** Records for the exercise follows **

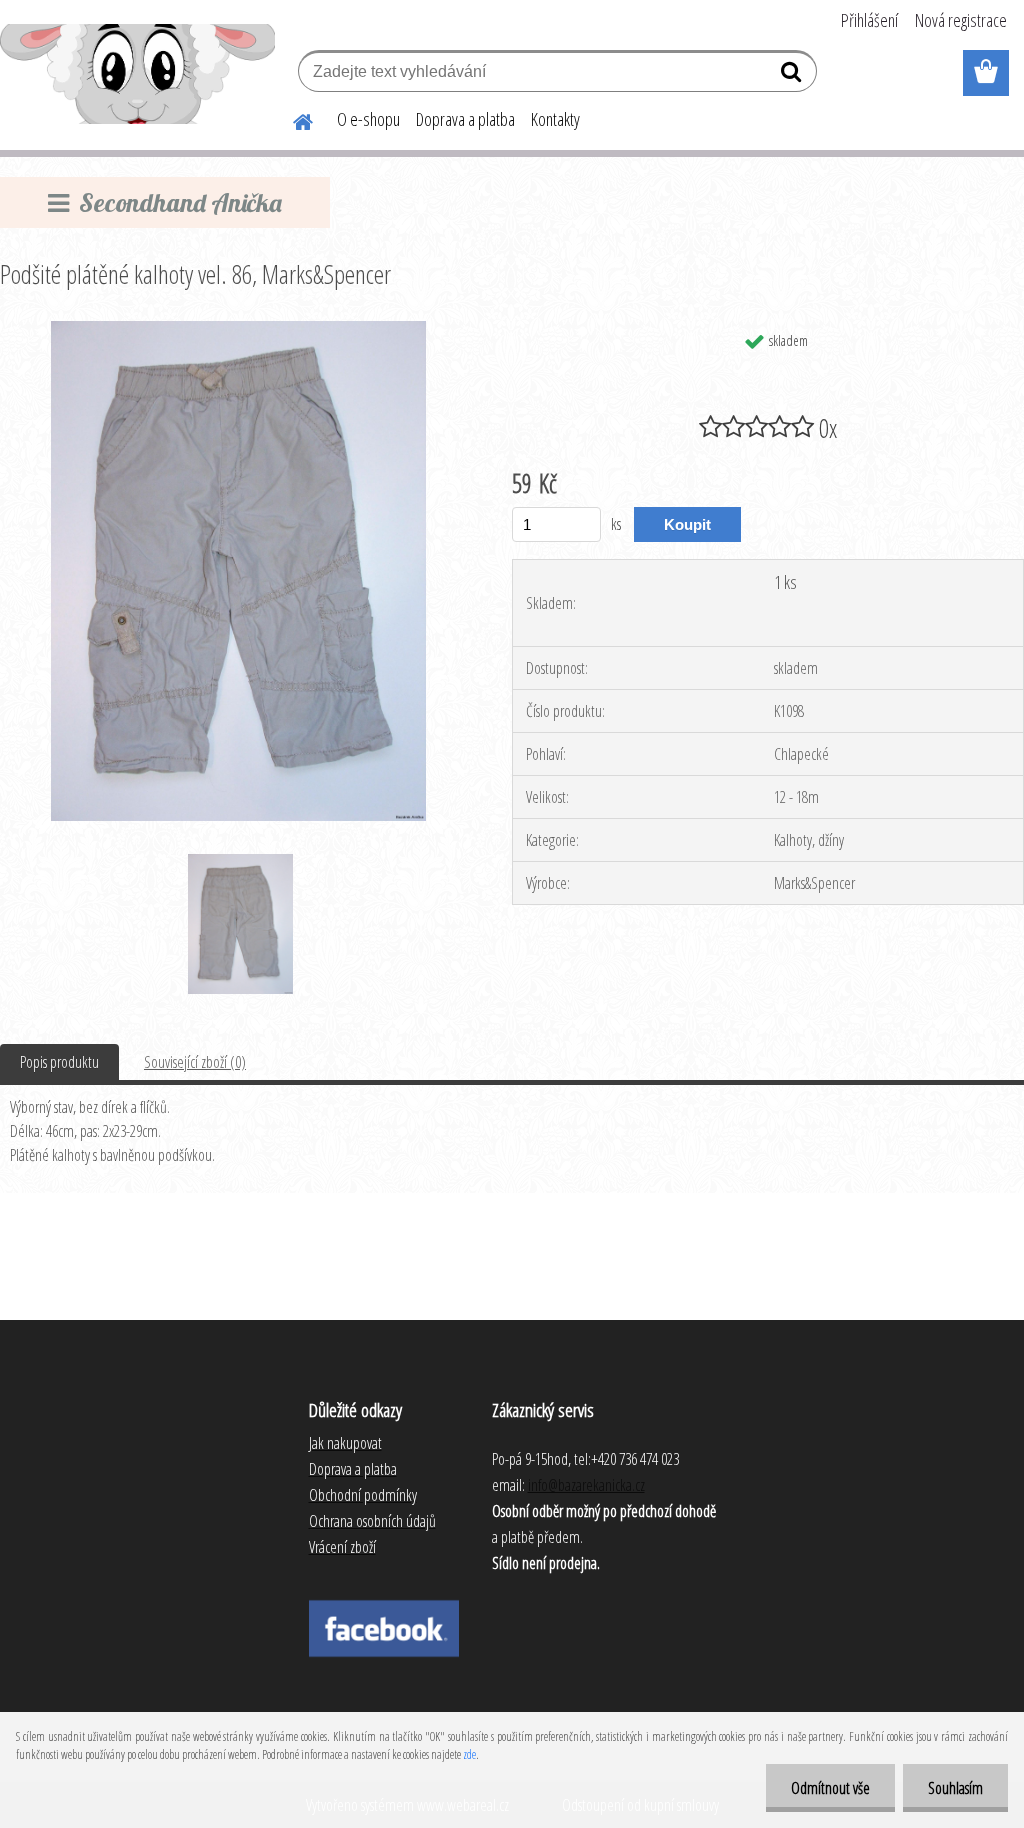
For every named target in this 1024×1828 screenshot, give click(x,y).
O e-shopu (368, 119)
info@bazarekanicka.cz (586, 1485)
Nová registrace (961, 20)
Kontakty (555, 119)
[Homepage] (291, 119)
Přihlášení (869, 20)
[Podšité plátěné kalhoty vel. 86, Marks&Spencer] (238, 329)
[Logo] (137, 74)
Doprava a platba (465, 119)
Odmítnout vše (830, 1788)
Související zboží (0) (195, 1062)
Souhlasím (955, 1788)
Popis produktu (59, 1062)
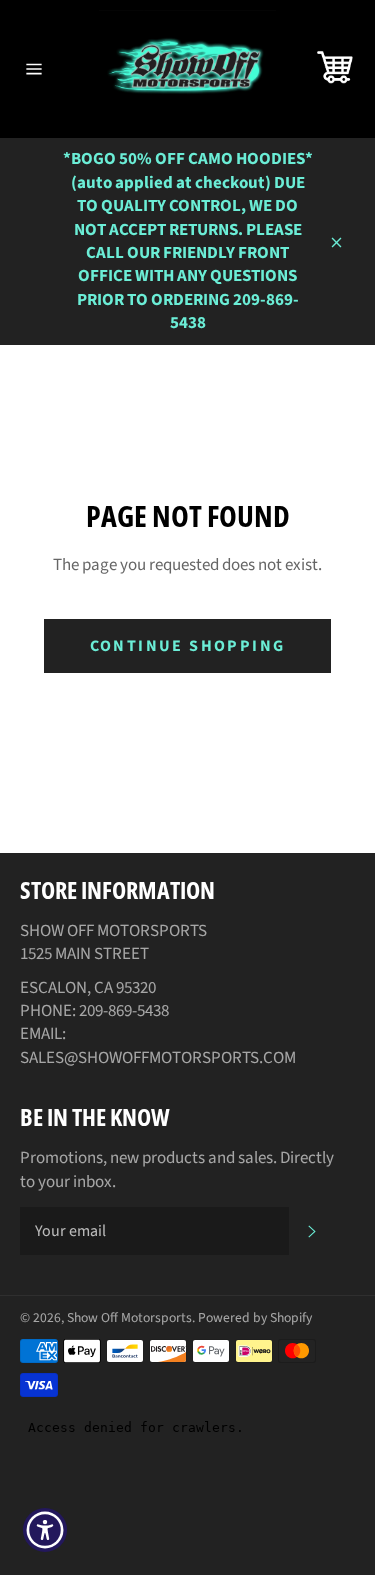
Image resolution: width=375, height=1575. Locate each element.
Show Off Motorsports (129, 1317)
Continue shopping (188, 646)
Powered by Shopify (255, 1317)
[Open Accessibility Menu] (45, 1530)
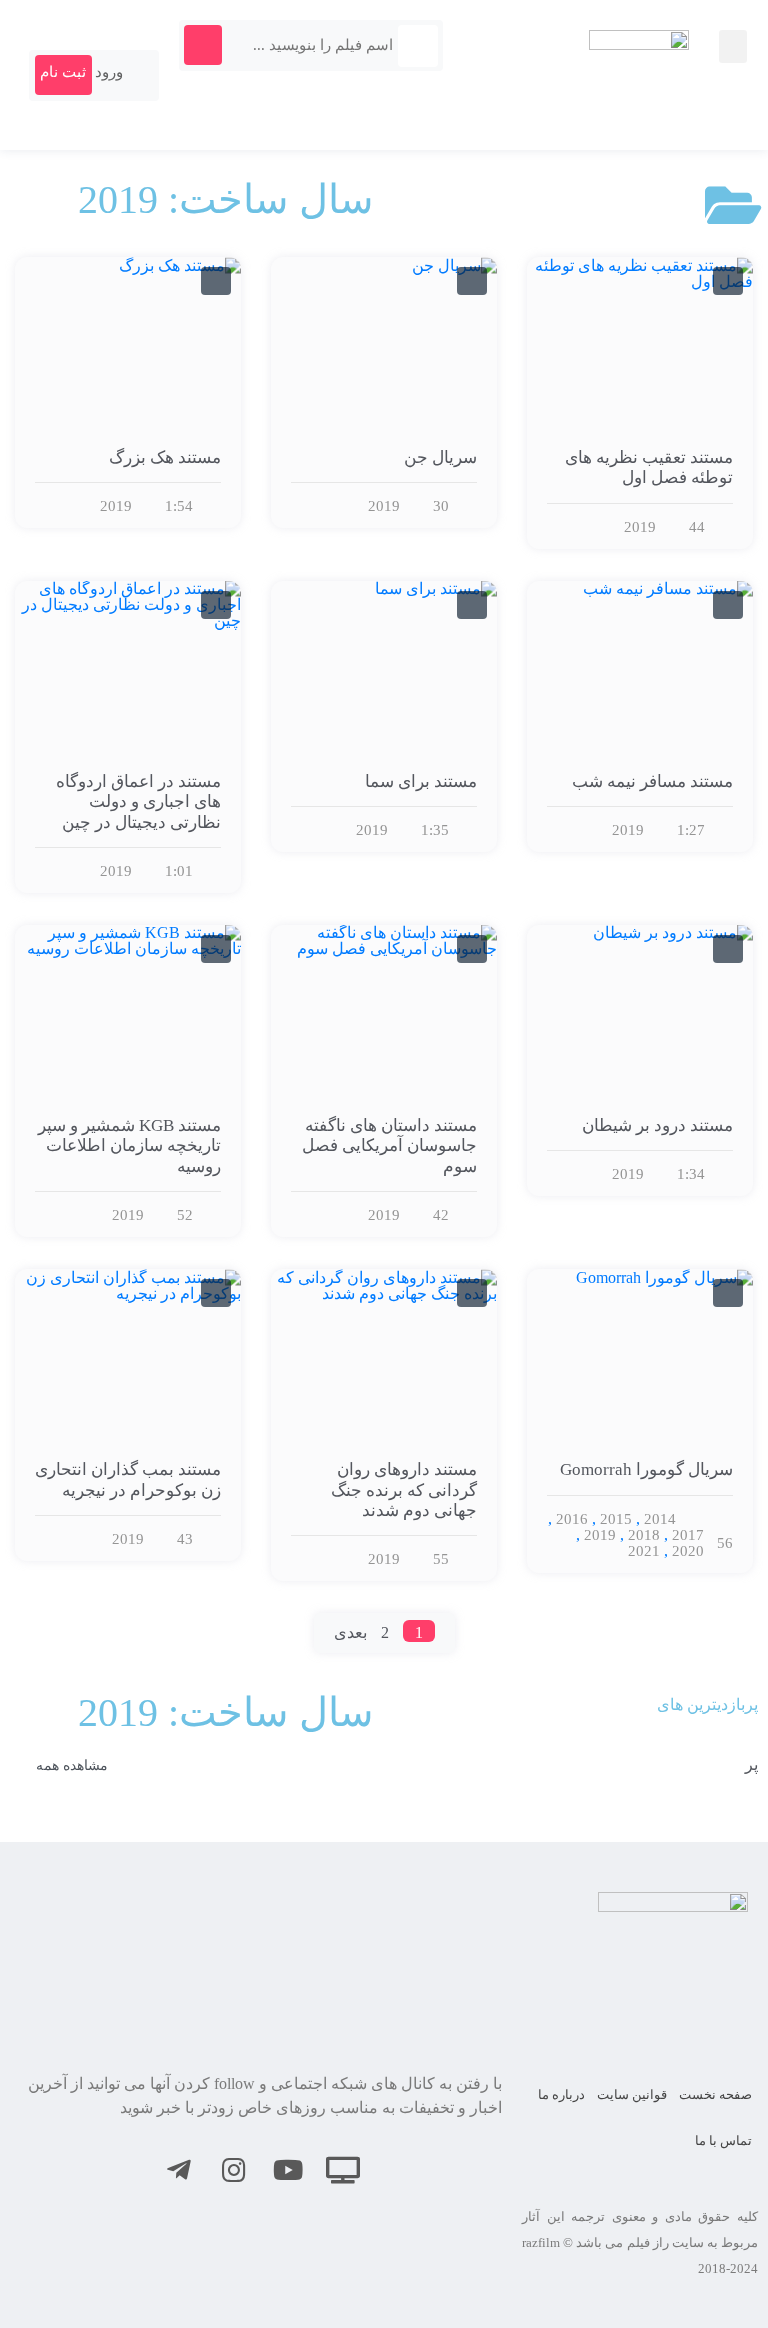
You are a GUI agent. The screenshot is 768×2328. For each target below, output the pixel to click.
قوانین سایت (632, 2094)
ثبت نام (63, 72)
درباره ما (561, 2094)
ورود (111, 72)
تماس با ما (723, 2140)
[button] (733, 46)
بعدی (350, 1632)
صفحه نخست (715, 2094)
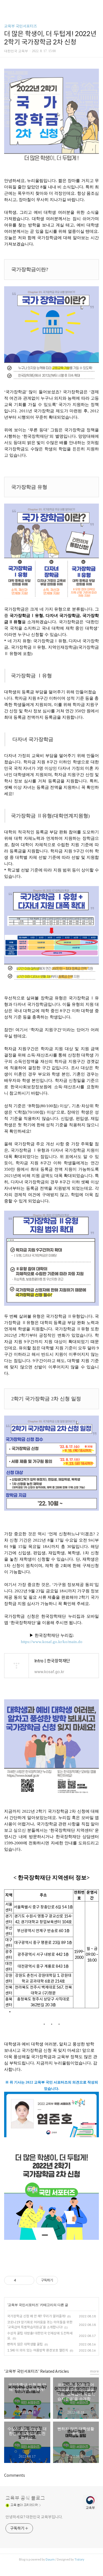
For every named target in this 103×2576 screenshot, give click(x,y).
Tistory (79, 2559)
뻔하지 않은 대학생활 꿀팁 (25, 2344)
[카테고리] (6, 6)
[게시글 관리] (28, 2280)
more (94, 2371)
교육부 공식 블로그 (25, 2498)
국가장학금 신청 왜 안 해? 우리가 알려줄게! (36, 2316)
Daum (50, 2559)
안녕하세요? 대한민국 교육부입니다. (34, 2517)
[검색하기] (96, 6)
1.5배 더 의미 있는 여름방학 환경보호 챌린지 (37, 2350)
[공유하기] (21, 2280)
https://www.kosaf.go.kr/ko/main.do (51, 1641)
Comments (14, 2475)
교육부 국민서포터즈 (20, 26)
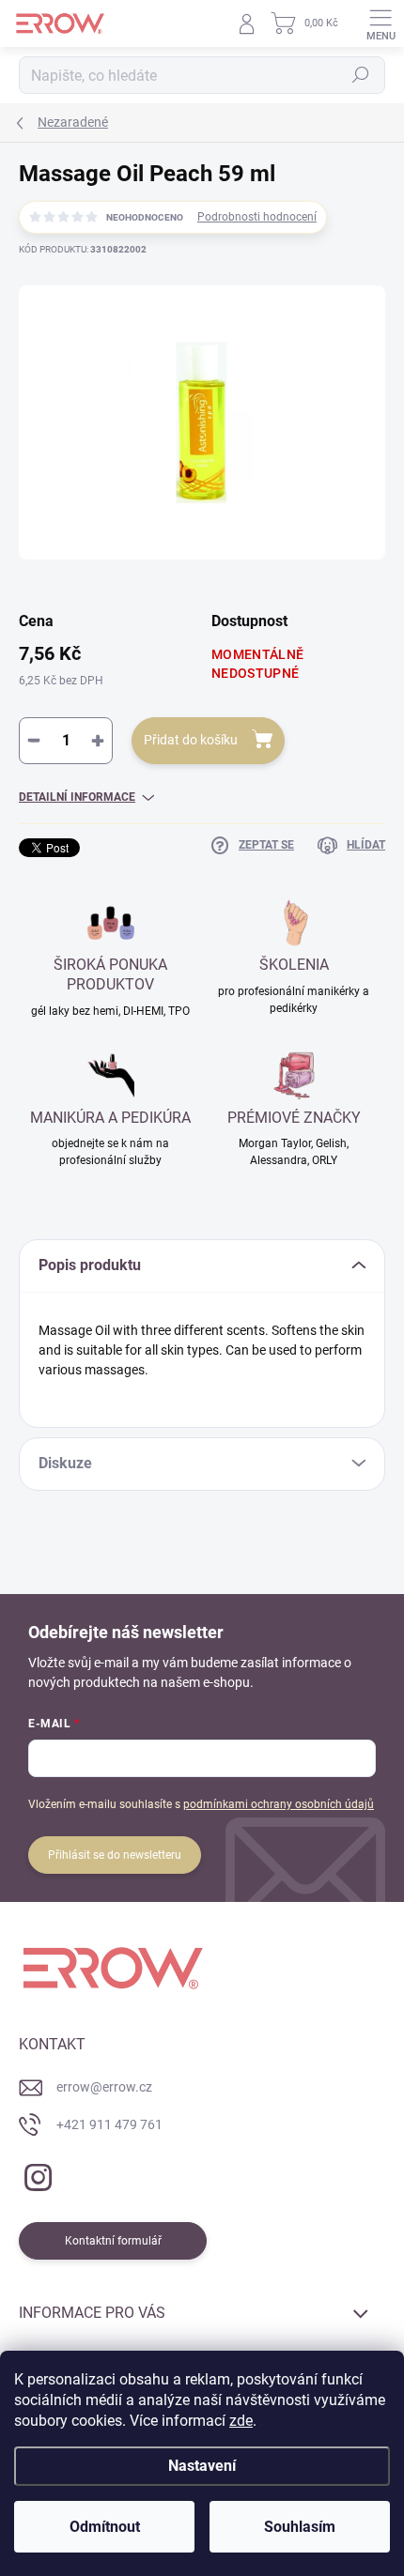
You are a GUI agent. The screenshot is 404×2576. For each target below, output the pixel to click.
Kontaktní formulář (113, 2240)
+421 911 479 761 (109, 2124)
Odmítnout (105, 2527)
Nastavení (202, 2466)
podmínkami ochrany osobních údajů (278, 1804)
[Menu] (380, 23)
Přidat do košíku (191, 739)
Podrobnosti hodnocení (257, 216)
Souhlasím (299, 2527)
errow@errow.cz (104, 2086)
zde (241, 2421)
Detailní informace (77, 797)
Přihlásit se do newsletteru (114, 1855)
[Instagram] (35, 2174)
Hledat (361, 75)
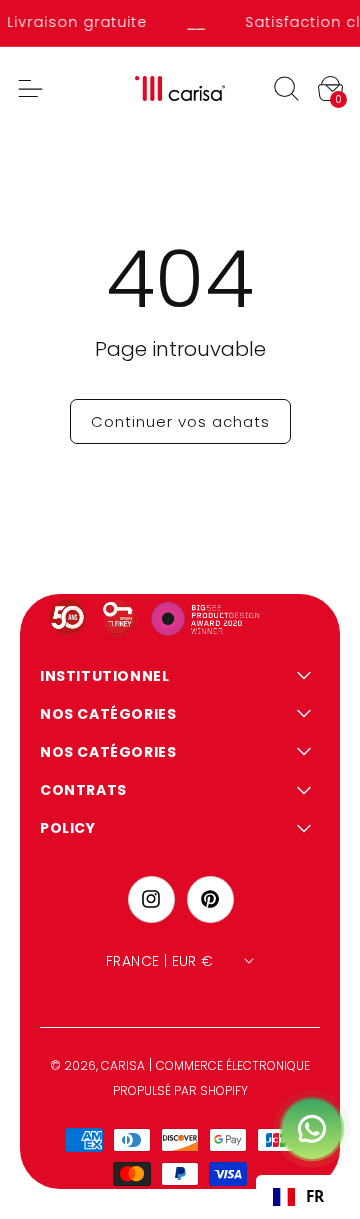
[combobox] (298, 1197)
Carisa (123, 1065)
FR (315, 1196)
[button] (286, 89)
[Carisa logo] (180, 88)
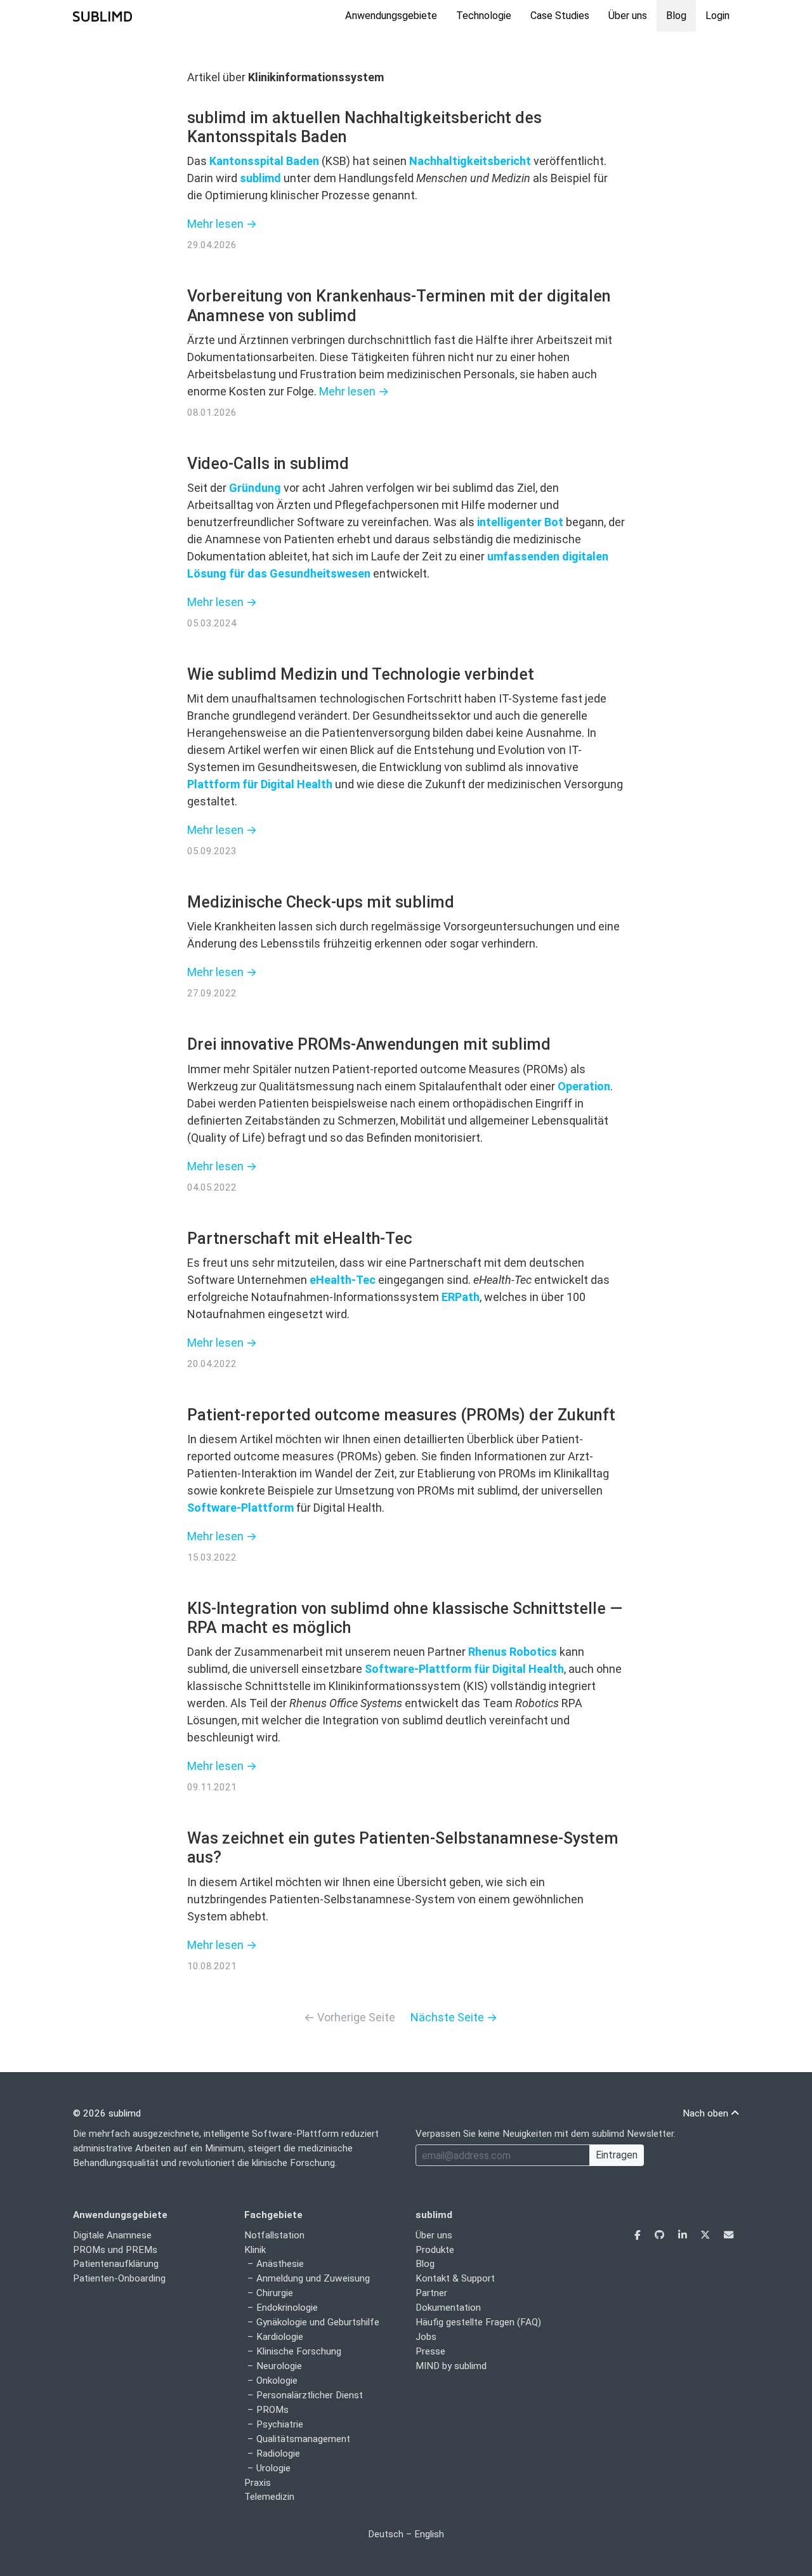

** End of Records for the exercise **

*Work task*. Go through the listing and copy each line with the string "output".

*Result of this task*.
You are a GUI agent. The screenshot is 768×2328. For each target below, output the pixel to click.
You are a GUI agent. The screenshot is 404×2576. For each target below, output the pixel to click.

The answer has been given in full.